→ **Available data**:
* Start *

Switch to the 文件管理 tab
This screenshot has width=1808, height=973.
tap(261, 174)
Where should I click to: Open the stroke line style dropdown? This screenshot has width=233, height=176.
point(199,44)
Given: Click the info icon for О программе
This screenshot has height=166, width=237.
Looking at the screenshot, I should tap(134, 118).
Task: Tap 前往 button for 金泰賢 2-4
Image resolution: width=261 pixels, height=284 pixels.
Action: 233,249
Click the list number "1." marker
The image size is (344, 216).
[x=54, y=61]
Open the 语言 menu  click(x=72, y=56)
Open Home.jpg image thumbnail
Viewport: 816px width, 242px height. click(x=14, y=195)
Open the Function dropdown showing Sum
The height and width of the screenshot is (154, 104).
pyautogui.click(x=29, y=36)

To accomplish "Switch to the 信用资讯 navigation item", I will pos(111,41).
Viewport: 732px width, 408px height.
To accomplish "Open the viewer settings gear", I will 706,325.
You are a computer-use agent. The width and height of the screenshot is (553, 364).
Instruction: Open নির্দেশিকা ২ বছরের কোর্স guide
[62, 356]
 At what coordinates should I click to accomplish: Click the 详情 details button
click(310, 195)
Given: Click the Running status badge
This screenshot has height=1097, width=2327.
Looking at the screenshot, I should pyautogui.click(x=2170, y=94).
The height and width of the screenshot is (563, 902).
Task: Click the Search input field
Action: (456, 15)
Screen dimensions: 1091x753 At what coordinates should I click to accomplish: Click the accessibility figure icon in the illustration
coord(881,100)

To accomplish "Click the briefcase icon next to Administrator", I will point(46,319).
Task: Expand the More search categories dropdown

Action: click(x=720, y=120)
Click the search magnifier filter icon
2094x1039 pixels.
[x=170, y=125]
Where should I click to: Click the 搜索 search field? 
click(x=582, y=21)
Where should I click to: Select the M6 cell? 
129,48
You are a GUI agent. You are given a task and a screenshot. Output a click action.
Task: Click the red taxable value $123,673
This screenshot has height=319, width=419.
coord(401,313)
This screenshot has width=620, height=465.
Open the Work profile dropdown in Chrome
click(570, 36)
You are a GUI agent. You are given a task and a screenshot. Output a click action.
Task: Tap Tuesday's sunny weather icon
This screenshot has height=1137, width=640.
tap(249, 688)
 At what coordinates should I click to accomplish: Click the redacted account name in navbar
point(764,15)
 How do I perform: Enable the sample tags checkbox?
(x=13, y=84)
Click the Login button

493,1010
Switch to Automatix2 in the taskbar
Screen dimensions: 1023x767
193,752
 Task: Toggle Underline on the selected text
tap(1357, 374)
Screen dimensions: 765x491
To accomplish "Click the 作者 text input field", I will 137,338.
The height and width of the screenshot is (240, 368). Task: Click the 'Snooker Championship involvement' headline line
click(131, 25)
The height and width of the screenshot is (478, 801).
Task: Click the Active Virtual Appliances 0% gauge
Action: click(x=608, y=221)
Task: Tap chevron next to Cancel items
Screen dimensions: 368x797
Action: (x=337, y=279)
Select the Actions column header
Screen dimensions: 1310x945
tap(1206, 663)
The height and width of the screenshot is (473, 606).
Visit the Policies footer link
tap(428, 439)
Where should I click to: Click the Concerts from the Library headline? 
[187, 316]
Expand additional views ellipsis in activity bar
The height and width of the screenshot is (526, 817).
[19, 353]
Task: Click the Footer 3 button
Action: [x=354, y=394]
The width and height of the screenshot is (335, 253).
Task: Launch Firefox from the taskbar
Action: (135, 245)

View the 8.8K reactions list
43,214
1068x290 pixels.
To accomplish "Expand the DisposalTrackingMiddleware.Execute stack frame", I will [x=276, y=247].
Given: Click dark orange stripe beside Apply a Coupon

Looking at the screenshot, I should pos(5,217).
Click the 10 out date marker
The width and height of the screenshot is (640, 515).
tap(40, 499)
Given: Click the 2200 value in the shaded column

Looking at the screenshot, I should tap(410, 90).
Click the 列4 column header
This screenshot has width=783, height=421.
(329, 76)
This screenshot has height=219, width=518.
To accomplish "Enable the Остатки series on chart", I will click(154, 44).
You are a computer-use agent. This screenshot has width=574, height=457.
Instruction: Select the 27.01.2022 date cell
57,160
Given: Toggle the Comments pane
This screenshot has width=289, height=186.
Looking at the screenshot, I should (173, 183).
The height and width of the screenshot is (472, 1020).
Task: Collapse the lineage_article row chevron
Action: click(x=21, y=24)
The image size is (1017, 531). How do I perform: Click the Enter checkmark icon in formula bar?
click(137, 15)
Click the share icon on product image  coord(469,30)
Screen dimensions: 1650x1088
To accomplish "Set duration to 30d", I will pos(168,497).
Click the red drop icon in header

* End *

→ **Work instructions**:
Lay out every line of the data above as a Markdown table with two columns, Row and Entry. Number the lines in order and leave out blank lines.

→ **Result of this task**:
| Row | Entry |
|---|---|
| 1 | Switch to the 文件管理 tab |
| 2 | This screenshot has width=1808, height=973. |
| 3 | tap(261, 174) |
| 4 | Where should I click to: Open the stroke line style dropdown? This screenshot has width=233, height=176. |
| 5 | point(199,44) |
| 6 | Given: Click the info icon for О программе |
| 7 | This screenshot has height=166, width=237. |
| 8 | Looking at the screenshot, I should tap(134, 118). |
| 9 | Task: Tap 前往 button for 金泰賢 2-4 |
| 10 | Image resolution: width=261 pixels, height=284 pixels. |
| 11 | Action: 233,249 |
| 12 | Click the list number "1." marker |
| 13 | The image size is (344, 216). |
| 14 | [x=54, y=61] |
| 15 | Open the 语言 menu  click(x=72, y=56) |
| 16 | Open Home.jpg image thumbnail |
| 17 | Viewport: 816px width, 242px height. click(x=14, y=195) |
| 18 | Open the Function dropdown showing Sum |
| 19 | The height and width of the screenshot is (154, 104). |
| 20 | pyautogui.click(x=29, y=36) |
| 21 | To accomplish "Switch to the 信用资讯 navigation item", I will pos(111,41). |
| 22 | Viewport: 732px width, 408px height. |
| 23 | To accomplish "Open the viewer settings gear", I will 706,325. |
| 24 | You are a computer-use agent. The width and height of the screenshot is (553, 364). |
| 25 | Instruction: Open নির্দেশিকা ২ বছরের কোর্স guide |
| 26 | [62, 356] |
| 27 |  At what coordinates should I click to accomplish: Click the 详情 details button |
| 28 | click(310, 195) |
| 29 | Given: Click the Running status badge |
| 30 | This screenshot has height=1097, width=2327. |
| 31 | Looking at the screenshot, I should pyautogui.click(x=2170, y=94). |
| 32 | The height and width of the screenshot is (563, 902). |
| 33 | Task: Click the Search input field |
| 34 | Action: (456, 15) |
| 35 | Screen dimensions: 1091x753 At what coordinates should I click to accomplish: Click the accessibility figure icon in the illustration |
| 36 | coord(881,100) |
| 37 | To accomplish "Click the briefcase icon next to Administrator", I will point(46,319). |
| 38 | Task: Expand the More search categories dropdown |
| 39 | Action: click(x=720, y=120) |
| 40 | Click the search magnifier filter icon |
| 41 | 2094x1039 pixels. |
| 42 | [x=170, y=125] |
| 43 | Where should I click to: Click the 搜索 search field?  |
| 44 | click(x=582, y=21) |
| 45 | Where should I click to: Select the M6 cell?  |
| 46 | 129,48 |
| 47 | You are a GUI agent. You are given a task and a screenshot. Output a click action. |
| 48 | Task: Click the red taxable value $123,673 |
| 49 | This screenshot has height=319, width=419. |
| 50 | coord(401,313) |
| 51 | This screenshot has width=620, height=465. |
| 52 | Open the Work profile dropdown in Chrome |
| 53 | click(570, 36) |
| 54 | You are a GUI agent. You are given a task and a screenshot. Output a click action. |
| 55 | Task: Tap Tuesday's sunny weather icon |
| 56 | This screenshot has height=1137, width=640. |
| 57 | tap(249, 688) |
| 58 |  At what coordinates should I click to accomplish: Click the redacted account name in navbar |
| 59 | point(764,15) |
| 60 |  How do I perform: Enable the sample tags checkbox? |
| 61 | (x=13, y=84) |
| 62 | Click the Login button |
| 63 | 493,1010 |
| 64 | Switch to Automatix2 in the taskbar |
| 65 | Screen dimensions: 1023x767 |
| 66 | 193,752 |
| 67 |  Task: Toggle Underline on the selected text |
| 68 | tap(1357, 374) |
| 69 | Screen dimensions: 765x491 |
| 70 | To accomplish "Click the 作者 text input field", I will 137,338. |
| 71 | The height and width of the screenshot is (240, 368). Task: Click the 'Snooker Championship involvement' headline line |
| 72 | click(131, 25) |
| 73 | The height and width of the screenshot is (478, 801). |
| 74 | Task: Click the Active Virtual Appliances 0% gauge |
| 75 | Action: click(x=608, y=221) |
| 76 | Task: Tap chevron next to Cancel items |
| 77 | Screen dimensions: 368x797 |
| 78 | Action: (x=337, y=279) |
| 79 | Select the Actions column header |
| 80 | Screen dimensions: 1310x945 |
| 81 | tap(1206, 663) |
| 82 | The height and width of the screenshot is (473, 606). |
| 83 | Visit the Policies footer link |
| 84 | tap(428, 439) |
| 85 | Where should I click to: Click the Concerts from the Library headline?  |
| 86 | [187, 316] |
| 87 | Expand additional views ellipsis in activity bar |
| 88 | The height and width of the screenshot is (526, 817). |
| 89 | [19, 353] |
| 90 | Task: Click the Footer 3 button |
| 91 | Action: [x=354, y=394] |
| 92 | The width and height of the screenshot is (335, 253). |
| 93 | Task: Launch Firefox from the taskbar |
| 94 | Action: (135, 245) |
| 95 | View the 8.8K reactions list |
| 96 | 43,214 |
| 97 | 1068x290 pixels. |
| 98 | To accomplish "Expand the DisposalTrackingMiddleware.Execute stack frame", I will [x=276, y=247]. |
| 99 | Given: Click dark orange stripe beside Apply a Coupon |
| 100 | Looking at the screenshot, I should pos(5,217). |
| 101 | Click the 10 out date marker |
| 102 | The width and height of the screenshot is (640, 515). |
| 103 | tap(40, 499) |
| 104 | Given: Click the 2200 value in the shaded column |
| 105 | Looking at the screenshot, I should tap(410, 90). |
| 106 | Click the 列4 column header |
| 107 | This screenshot has width=783, height=421. |
| 108 | (329, 76) |
| 109 | This screenshot has height=219, width=518. |
| 110 | To accomplish "Enable the Остатки series on chart", I will click(154, 44). |
| 111 | You are a computer-use agent. This screenshot has width=574, height=457. |
| 112 | Instruction: Select the 27.01.2022 date cell |
| 113 | 57,160 |
| 114 | Given: Toggle the Comments pane |
| 115 | This screenshot has width=289, height=186. |
| 116 | Looking at the screenshot, I should (173, 183). |
| 117 | The height and width of the screenshot is (472, 1020). |
| 118 | Task: Collapse the lineage_article row chevron |
| 119 | Action: click(x=21, y=24) |
| 120 | The image size is (1017, 531). How do I perform: Click the Enter checkmark icon in formula bar? |
| 121 | click(137, 15) |
| 122 | Click the share icon on product image  coord(469,30) |
| 123 | Screen dimensions: 1650x1088 |
| 124 | To accomplish "Set duration to 30d", I will pos(168,497). |
| 125 | Click the red drop icon in header |